How to improve the performance when working with wikipedia data and huge no. of webpages?

Question 1

Based on your question:

Number of Documents = 110000

Dictionary => List of [TermID, Title Terms] = 40million entries

Size of documents = 11000 * 1KB per document on an average =  26.9GB
(1KB per document on an average)

Size of dictionary = 40million * 256bytes = 9.5GB of raw data
(256bytes per entry on an average)

How did you arrive at the 75 days estimate?

There are number of performance targets:

How are you storing the Documents?
How are you storing/retrieving the Dictionary? ( assuming not all of it in memory unless you can afford to)
How many machines are you running it on?
Are you performing the dictionary lookups in parallel? ( of-course assuming dictionary is immutable once you have already processed whole of wikipedia )

Here is an outline of what I believe you are doing:

dictionary = read wikipedia dictionary
document = a sequence of documents
documents.map { doc =>
  var docTermFreq = Map[String, Int]()
  for(term <- doc.terms.map if(dictionary.contains(term)) ) {
     docTermFreq = docTermFreq + (term -> docTermFreq.getOrElse(term, 0) + 1)
  }
  // store docTermFreq map
}

What this is essentially doing is breaking up each document into tokens and then performing a lookup in wikipedia dictionary for its token's existence.

This is exactly what a Lucene Analyzer does.

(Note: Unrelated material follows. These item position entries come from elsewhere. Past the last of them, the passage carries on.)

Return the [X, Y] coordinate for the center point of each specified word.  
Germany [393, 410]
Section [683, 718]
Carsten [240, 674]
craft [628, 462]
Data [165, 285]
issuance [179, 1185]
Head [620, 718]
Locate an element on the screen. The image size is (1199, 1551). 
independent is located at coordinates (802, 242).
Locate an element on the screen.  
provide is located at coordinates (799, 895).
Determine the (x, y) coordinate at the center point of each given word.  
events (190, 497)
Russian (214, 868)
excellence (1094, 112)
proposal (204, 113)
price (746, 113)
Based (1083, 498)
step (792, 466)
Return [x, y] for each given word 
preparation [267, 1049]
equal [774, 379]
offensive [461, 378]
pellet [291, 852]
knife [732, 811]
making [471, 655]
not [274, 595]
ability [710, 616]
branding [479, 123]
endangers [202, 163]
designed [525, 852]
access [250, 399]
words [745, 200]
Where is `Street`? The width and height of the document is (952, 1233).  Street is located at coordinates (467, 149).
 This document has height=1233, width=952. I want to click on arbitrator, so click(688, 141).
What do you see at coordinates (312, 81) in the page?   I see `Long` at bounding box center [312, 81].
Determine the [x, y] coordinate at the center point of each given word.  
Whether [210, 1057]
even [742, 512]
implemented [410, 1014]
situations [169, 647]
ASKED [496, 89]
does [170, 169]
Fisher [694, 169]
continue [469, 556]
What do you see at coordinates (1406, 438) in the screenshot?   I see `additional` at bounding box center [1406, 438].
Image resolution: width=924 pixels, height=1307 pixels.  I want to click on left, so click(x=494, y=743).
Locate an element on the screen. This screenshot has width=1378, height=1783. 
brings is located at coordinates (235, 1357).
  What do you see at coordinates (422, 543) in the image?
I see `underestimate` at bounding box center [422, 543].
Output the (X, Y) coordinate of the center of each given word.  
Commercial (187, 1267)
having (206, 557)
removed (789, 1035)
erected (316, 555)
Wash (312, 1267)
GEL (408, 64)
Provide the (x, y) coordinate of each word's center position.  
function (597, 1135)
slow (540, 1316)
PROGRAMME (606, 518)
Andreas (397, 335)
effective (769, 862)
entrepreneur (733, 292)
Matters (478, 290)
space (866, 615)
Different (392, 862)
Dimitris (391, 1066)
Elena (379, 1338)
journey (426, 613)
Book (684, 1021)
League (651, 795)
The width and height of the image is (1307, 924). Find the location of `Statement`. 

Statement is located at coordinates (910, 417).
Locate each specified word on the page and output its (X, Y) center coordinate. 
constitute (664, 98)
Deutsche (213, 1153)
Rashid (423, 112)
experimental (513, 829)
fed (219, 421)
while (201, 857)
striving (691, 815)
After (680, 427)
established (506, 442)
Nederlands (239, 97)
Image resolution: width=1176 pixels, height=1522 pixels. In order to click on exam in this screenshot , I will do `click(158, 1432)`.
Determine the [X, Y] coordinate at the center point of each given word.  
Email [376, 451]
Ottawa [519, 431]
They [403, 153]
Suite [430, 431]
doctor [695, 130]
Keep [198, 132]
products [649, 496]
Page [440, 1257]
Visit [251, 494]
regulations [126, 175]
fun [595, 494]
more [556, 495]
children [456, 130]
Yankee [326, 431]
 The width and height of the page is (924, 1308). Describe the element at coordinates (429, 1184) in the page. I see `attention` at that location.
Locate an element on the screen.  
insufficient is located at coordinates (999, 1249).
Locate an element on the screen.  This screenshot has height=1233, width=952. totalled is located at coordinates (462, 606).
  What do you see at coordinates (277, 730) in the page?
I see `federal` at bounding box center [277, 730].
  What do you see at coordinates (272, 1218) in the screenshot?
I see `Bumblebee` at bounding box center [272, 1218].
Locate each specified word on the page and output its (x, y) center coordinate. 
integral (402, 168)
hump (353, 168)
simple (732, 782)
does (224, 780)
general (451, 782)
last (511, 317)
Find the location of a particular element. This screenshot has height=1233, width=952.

A Lucene Tokenizer will convert document into tokens. This happens before the terms are indexed into lucene. So all you have to do is implement a Analyzer which can lookup the Wikipedia Dictionary, for whether or not a token is in dictionary.

I would do it like this:

Take every document and prepare a token stream ( using an Analyzer described above )
Index the document terms.
At this point you will have wikipedia terms only, in the Lucene Index.

When you do this, you will have ready-made statistics from the Lucene Index such as:

Document Frequency of a Term
TermFrequencyVector ( exactly what you need )
and a ready to use inverted index! ( for a quick introduction to Inverted Index and Retrieval )

There are lot of things you can do to improve the performance. For example:

Parallelize the document stream processing.
You can store the dictionary in key-value database such as BerkeylyDB or Kyoto Cabinet, or even an in-memory key-value storage such as Redis or Memcache.

I hope that helps.

Question 2

One of the ways that use only MR is to:

Assuming you already have N dictionaries of smaller size that fit to memory you can: Launch N "map only" jobs that will be scanning all your data (each one with only one dictionary) and output smth like {pageId, termId, occurence, etc} to folder /your_tmp_folder/N/ As a result you will have N*M files where M is amount of mappers on each stage(should be the same).

Then second job will simply analyze your {pageId, termId, occurence, etc} objects and build stats per page id.

Map only jobs should be very fast in your case. If not - please paste your code.